▶ **Problem**:
What is needed is an exact reproduction of the lines from the one that contains "You are a GUI" through the end of the data, both included and nothing else, with pictures omitted.
-- Records provided follows --
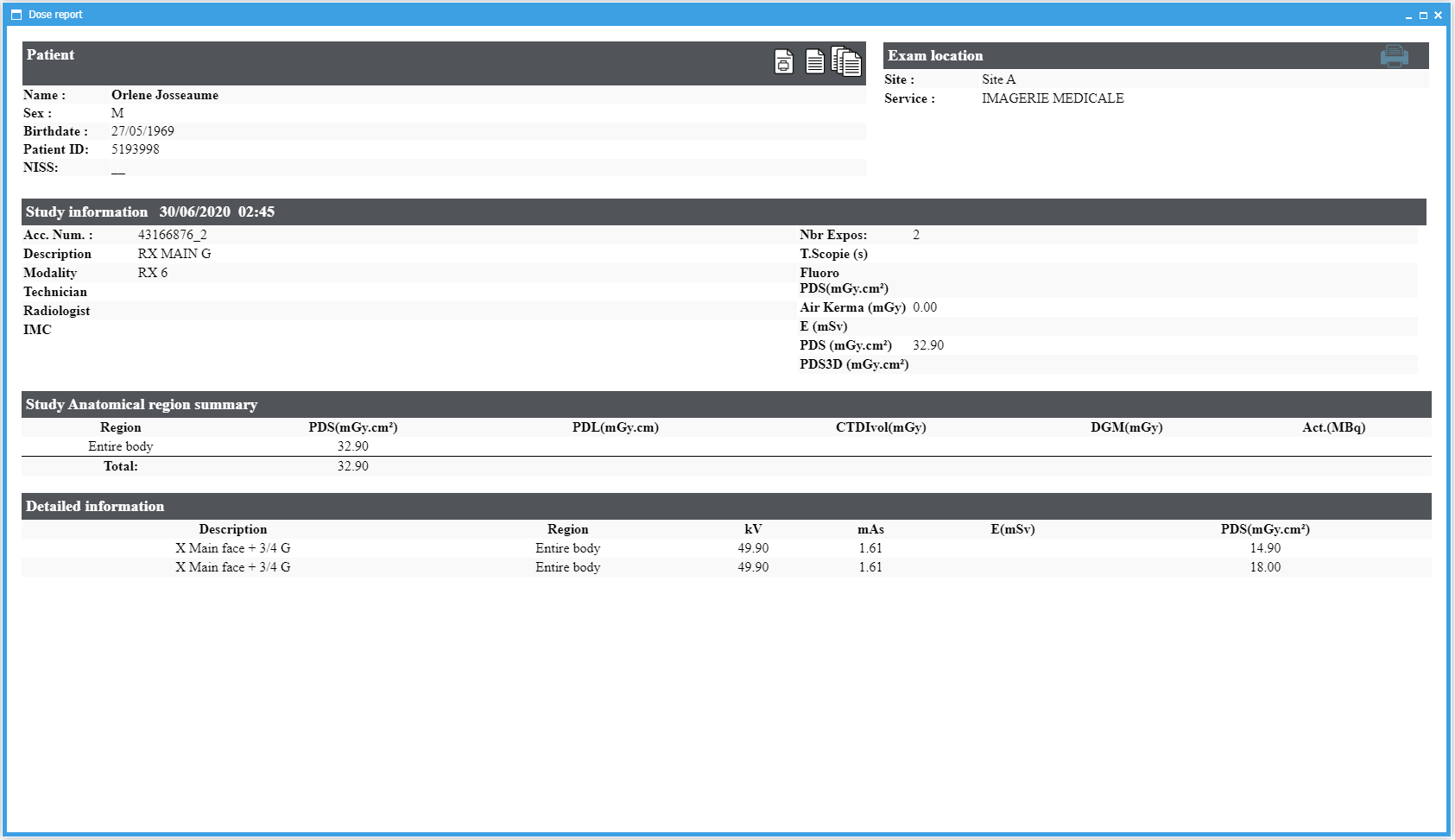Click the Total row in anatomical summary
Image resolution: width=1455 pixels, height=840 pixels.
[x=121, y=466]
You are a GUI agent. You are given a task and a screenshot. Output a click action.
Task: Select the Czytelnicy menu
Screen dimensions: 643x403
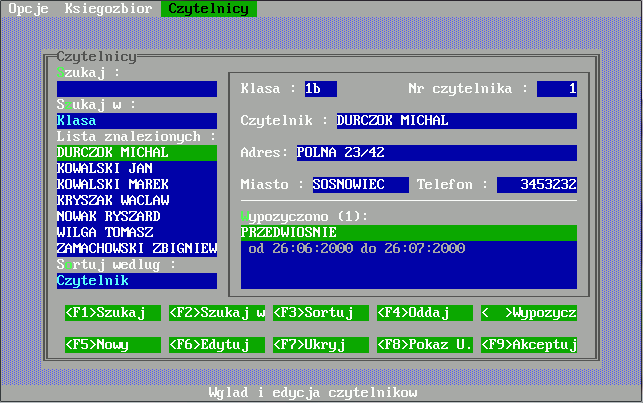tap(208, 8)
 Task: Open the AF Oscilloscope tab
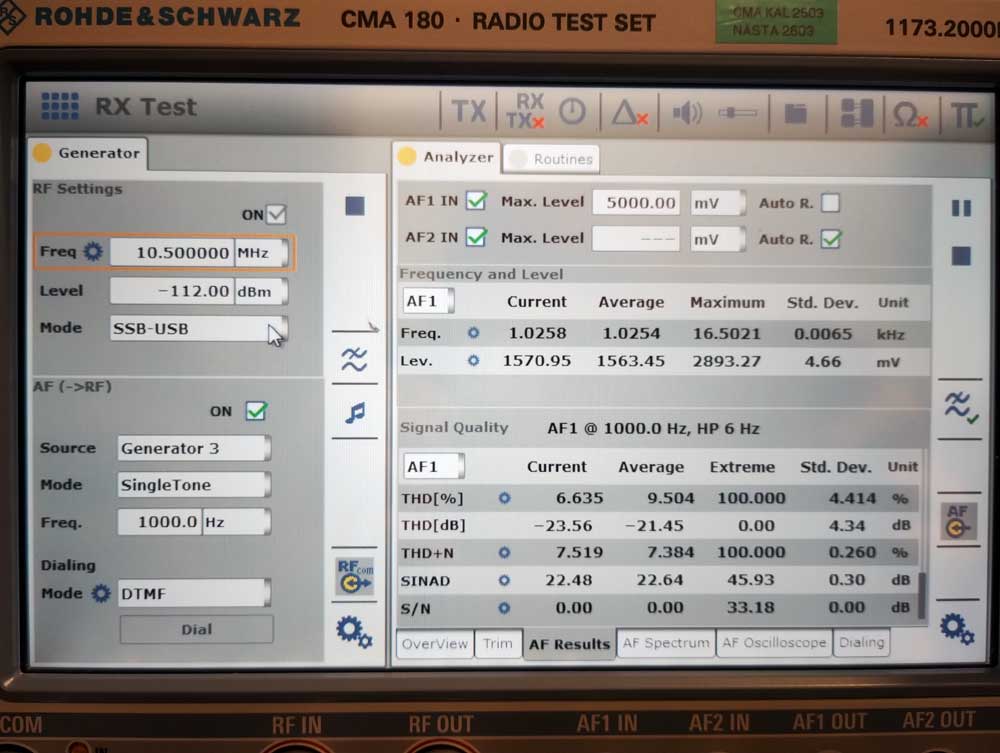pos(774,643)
-- Records provided concluded --
▶ **Solution to this problem**:
You are a GUI agent. You are given a task and a screenshot. Output a click action.
Task: Select the Czytelnicy menu
Screen dimensions: 643x403
tap(208, 8)
 Task: Open the AF Oscilloscope tab
pos(774,643)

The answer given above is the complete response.